Mauvais calcul de France Travail
Ressenti de l'usager : Négatif
Je me suis inscrit en tant que demandeur d'emploi le 2 janvier 2026 avec l'idée de monter mon entreprise. Durant le mois de janvier, j'ai consacré mon temps et mon énergie à faire les démarches auprès de tous les organismes (banque, impôt, France Travail, avocat, comptable...).
Lors de mon 1er RDV obligatoire du 28 janvier, j'ai présenté à ma conseillère mon projet. D’après l’avancement de mes démarches, nous avions prédit un début d’activité pour le début du mois de février. Pour l’actualisation du mois de janvier, on m’a conseillé d’indiquer que durant le mois de janvier, je n’avais exercé aucune activité. Pour le mois de janvier, j’ai perçu toutes les ARE en tenant compte des différés d’indemnisations, carence, etc. soit un début d’indemnisation à partir du 13 janvier.
J’ai reçu mon KBIS le 29 janvier avec une mention de début d’activité au 22 janvier. Une fois avoir prévenu France Travail de mon début d’activité, cet organisme m’a réclamé 45% de mon indemnité en considérant un trop perçu. Depuis le mois de février, personne dans cet organisme ne sait me justifier ce trop perçu.

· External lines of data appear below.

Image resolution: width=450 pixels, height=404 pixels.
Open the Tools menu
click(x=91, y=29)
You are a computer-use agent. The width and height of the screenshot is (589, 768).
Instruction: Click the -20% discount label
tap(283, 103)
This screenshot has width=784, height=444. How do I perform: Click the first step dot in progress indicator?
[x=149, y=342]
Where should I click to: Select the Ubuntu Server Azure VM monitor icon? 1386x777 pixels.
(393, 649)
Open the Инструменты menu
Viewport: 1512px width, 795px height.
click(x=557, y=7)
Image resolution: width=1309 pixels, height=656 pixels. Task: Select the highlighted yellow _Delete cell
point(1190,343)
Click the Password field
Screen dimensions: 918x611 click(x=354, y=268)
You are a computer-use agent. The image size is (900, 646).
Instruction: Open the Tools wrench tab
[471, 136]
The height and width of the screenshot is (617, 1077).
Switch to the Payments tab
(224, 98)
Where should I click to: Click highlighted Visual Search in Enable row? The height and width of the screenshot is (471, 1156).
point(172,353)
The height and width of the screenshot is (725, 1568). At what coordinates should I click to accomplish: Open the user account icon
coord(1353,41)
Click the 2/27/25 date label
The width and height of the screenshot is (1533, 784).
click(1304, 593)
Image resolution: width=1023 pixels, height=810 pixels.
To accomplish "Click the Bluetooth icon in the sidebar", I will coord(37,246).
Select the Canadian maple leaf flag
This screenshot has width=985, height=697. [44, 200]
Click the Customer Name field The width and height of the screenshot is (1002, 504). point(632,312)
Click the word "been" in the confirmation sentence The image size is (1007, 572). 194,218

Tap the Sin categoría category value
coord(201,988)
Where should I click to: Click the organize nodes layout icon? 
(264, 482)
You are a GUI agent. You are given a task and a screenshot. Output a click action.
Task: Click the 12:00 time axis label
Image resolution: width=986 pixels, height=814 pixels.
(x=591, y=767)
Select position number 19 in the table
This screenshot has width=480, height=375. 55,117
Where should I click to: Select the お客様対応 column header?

J’ai tenté plusieurs fois d’avoir un rdv, j’ai présenté mon raisonnement (qui doit être bon puisque j’arrive à estimer mon allocation de chaque mois). D’après mes calculs, France Travail a décidé de ne plus m’indemniser à partir du 22 janvier (début d’activité) malgré l’ouverture de mon EURL et ma demande de maintien de l’ARE à hauteur de 70% conformément à la législation. Même en considérant tout le mois de janvier en EURL, donc indemnisation plafonnée à 70%, le montant du trop perçu ne serait que de 30% en toute logique. J’ai donc saisi le médiateur.
Après 2 mois d’attente sur l’issu de cette médiation, mon conseiller m’appelle pour me confirmer mon trop perçu sans savoir me l’expliquer par téléphone. Malgré mes demandes de rdv, elle préfère donc m’envoyer un mail.
2 mois de médiation réglés en 5 min de conversation téléphonique qui finiront sans véritable échange constructif.